Each line of the material holding the word "track" must be identified and copied.
MATERIAL PROVIDED below:
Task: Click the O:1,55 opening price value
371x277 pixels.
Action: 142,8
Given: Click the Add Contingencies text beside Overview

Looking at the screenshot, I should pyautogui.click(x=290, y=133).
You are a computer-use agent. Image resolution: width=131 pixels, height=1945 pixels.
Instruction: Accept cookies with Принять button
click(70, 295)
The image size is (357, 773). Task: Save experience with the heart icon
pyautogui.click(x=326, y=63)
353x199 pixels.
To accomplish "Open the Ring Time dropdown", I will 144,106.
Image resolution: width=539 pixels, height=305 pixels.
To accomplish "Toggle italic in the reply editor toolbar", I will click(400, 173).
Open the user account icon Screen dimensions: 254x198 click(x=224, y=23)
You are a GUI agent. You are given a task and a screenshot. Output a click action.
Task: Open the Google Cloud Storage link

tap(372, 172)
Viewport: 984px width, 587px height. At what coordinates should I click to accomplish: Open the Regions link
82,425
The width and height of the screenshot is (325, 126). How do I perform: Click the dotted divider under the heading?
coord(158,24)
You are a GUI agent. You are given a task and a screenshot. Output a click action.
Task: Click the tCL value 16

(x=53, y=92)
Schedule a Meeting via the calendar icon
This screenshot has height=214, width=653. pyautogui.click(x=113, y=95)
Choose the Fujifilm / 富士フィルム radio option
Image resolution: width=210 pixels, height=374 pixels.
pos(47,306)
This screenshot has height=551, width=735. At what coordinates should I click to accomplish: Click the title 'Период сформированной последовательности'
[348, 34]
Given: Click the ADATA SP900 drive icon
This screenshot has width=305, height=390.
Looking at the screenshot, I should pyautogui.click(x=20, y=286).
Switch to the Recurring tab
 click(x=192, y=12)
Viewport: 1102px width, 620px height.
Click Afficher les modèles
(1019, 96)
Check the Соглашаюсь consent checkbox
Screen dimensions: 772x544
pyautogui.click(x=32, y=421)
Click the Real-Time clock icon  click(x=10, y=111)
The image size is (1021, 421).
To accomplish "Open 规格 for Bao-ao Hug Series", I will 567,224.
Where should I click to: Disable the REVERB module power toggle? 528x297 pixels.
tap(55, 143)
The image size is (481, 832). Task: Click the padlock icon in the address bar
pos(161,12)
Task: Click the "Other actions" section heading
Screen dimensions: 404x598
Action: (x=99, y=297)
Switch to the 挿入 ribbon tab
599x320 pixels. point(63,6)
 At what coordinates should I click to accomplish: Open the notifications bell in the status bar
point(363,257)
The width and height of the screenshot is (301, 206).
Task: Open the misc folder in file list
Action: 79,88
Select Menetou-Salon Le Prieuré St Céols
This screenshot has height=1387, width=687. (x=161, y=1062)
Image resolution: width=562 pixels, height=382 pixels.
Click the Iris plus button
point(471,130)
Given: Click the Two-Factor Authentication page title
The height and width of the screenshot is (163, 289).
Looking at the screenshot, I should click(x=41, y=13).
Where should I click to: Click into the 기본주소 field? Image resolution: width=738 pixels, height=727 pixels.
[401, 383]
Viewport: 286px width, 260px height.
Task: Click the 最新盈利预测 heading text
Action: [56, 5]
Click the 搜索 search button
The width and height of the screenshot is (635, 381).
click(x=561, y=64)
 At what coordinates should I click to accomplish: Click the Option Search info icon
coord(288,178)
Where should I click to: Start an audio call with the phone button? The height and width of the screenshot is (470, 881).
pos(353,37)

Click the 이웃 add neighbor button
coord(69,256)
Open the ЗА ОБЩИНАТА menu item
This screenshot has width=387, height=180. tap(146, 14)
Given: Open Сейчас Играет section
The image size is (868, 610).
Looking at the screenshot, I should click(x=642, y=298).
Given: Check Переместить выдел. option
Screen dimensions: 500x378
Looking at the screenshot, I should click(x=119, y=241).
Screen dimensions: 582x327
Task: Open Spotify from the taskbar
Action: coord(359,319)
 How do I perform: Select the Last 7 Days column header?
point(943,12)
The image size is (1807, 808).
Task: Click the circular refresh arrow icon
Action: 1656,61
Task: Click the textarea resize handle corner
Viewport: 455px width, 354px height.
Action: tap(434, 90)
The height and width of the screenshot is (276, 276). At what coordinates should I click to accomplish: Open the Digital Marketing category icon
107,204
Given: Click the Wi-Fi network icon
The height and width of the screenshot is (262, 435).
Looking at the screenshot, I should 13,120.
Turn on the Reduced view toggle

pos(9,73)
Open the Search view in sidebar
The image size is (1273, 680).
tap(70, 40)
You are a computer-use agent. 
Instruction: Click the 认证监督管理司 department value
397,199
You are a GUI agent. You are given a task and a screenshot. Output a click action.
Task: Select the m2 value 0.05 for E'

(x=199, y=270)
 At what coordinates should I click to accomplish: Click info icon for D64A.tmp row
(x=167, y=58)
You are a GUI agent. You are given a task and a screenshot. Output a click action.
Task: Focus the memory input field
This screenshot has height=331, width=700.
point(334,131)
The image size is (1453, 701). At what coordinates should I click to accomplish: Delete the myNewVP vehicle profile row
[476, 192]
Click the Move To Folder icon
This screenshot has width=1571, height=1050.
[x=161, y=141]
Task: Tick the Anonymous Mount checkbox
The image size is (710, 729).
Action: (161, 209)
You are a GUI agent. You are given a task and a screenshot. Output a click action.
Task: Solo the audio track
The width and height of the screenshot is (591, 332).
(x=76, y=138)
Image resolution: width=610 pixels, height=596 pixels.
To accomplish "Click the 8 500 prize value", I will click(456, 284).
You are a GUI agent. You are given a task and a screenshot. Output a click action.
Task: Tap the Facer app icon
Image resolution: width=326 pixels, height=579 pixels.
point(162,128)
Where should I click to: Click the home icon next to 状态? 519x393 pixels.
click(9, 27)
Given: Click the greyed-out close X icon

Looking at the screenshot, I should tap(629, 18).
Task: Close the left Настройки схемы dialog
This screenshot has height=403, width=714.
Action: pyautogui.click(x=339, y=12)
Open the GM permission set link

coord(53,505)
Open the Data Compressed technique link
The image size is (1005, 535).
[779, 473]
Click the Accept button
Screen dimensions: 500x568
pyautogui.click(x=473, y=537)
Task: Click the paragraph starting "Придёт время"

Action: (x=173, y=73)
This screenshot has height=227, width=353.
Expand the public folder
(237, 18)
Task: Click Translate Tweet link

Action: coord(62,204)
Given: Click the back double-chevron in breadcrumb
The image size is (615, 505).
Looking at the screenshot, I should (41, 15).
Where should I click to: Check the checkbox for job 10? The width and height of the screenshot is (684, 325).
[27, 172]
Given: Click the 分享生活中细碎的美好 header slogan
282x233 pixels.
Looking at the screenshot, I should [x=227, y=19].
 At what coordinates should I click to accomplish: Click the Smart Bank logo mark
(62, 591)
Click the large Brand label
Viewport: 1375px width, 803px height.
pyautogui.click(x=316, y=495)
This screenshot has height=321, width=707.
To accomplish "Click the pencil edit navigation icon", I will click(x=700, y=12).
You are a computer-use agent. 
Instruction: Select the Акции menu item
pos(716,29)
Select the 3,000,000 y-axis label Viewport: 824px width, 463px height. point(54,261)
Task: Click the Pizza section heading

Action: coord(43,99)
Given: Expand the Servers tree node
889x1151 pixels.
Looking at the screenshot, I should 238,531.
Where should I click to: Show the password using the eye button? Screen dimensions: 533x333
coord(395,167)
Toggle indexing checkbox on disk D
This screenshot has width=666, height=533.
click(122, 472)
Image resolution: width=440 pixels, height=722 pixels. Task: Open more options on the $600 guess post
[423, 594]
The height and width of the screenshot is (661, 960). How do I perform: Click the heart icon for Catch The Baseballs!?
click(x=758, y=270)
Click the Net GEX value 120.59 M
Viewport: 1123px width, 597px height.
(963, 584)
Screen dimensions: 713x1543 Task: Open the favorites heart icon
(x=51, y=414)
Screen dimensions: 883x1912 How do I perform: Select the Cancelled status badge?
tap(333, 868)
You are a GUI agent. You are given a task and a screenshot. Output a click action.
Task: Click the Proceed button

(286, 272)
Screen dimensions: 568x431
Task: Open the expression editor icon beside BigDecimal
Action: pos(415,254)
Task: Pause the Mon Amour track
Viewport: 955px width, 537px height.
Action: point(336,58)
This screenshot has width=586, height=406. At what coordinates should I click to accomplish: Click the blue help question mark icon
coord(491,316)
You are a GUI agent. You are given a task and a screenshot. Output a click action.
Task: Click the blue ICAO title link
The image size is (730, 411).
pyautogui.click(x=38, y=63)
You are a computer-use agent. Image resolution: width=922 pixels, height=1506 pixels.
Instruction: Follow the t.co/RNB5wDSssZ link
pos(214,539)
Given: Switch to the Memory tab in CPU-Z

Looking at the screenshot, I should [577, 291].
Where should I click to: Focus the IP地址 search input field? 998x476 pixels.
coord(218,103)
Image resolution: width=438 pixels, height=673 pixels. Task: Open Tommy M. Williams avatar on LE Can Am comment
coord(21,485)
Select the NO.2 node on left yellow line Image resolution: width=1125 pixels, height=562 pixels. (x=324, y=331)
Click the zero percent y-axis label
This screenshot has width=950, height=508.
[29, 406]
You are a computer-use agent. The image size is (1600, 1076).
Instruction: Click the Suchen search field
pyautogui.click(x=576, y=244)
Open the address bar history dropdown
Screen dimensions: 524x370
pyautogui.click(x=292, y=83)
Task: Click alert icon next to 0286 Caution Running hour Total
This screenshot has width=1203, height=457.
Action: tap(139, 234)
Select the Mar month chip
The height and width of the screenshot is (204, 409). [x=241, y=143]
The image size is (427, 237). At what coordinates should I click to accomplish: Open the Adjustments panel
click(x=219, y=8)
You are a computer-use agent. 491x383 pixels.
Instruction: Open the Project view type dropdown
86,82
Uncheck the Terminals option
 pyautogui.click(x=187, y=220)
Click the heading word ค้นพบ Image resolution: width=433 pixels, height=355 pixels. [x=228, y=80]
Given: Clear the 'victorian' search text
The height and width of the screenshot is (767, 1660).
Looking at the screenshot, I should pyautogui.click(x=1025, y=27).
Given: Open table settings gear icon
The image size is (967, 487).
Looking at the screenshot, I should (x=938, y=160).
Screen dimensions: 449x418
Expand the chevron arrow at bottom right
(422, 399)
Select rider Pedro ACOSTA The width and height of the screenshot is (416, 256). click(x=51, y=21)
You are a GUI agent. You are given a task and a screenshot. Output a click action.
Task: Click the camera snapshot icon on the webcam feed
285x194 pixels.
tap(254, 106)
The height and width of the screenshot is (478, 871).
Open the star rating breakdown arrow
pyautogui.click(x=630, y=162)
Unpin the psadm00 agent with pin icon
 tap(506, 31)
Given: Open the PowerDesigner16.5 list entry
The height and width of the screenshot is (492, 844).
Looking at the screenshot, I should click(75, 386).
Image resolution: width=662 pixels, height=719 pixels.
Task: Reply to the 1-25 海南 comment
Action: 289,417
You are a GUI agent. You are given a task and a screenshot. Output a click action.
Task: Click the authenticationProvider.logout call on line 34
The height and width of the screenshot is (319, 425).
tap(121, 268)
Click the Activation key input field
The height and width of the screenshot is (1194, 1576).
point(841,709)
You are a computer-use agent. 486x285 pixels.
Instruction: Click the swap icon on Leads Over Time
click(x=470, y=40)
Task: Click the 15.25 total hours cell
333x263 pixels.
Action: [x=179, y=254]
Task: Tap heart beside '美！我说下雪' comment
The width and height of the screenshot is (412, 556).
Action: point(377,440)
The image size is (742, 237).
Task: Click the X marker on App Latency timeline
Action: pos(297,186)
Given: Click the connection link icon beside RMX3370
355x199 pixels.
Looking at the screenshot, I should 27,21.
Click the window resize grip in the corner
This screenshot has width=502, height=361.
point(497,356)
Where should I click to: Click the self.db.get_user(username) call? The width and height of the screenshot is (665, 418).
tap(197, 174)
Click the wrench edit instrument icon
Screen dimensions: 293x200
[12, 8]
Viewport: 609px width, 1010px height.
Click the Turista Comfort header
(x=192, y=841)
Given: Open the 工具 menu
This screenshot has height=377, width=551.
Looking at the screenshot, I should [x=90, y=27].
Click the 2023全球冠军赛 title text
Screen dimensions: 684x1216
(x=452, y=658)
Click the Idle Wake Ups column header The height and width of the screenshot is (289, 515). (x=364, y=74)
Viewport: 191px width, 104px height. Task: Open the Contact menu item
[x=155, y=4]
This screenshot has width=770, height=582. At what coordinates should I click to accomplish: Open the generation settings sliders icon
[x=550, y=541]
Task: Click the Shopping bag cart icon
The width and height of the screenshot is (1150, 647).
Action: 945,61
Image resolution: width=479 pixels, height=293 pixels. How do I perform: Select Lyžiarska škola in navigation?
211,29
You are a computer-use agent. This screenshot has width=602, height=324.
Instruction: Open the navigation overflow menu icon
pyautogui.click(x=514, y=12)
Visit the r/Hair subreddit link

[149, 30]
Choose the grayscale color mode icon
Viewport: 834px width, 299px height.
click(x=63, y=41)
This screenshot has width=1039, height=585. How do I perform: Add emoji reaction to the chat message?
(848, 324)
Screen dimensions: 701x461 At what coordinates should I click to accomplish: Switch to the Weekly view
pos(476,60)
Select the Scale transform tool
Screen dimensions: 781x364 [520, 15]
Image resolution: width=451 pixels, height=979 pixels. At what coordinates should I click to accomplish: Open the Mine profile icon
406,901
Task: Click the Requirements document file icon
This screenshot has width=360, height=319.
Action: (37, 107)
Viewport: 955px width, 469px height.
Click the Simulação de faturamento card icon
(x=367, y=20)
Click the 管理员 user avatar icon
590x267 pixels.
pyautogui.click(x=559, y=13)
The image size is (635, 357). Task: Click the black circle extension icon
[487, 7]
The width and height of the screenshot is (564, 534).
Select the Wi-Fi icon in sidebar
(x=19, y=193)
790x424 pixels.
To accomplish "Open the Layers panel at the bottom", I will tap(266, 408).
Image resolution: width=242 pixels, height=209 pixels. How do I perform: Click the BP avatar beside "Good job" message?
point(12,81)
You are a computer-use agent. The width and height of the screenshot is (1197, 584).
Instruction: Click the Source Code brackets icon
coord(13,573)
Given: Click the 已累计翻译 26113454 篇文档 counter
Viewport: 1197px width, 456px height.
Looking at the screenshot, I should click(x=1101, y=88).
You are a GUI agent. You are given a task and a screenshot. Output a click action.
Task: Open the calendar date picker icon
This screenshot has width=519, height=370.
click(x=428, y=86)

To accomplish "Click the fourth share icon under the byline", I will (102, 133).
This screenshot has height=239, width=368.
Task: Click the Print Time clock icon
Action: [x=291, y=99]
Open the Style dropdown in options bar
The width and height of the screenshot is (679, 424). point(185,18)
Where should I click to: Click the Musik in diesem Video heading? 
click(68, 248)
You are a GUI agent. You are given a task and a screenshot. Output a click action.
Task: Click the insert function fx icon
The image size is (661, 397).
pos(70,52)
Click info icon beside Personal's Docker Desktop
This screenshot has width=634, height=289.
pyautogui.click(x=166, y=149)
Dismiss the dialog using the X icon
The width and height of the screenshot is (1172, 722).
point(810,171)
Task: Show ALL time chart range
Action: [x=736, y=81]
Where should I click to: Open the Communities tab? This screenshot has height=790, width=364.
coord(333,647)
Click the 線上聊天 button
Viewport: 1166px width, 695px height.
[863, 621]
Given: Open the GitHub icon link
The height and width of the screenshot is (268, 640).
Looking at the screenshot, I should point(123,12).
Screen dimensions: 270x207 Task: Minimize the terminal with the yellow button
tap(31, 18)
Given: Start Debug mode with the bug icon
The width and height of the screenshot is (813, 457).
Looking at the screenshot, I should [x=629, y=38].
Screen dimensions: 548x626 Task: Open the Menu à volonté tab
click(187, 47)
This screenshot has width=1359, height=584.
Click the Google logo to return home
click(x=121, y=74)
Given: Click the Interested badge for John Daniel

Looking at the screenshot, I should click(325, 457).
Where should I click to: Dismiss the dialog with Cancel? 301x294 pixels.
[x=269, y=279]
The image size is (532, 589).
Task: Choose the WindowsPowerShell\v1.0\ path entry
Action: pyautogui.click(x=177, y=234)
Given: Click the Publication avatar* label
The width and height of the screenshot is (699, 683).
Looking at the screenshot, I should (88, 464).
End of MATERIAL PROVIDED.
EXPECTED OUTPUT:
Task: Solo the audio track
Task: Pause the Mon Amour track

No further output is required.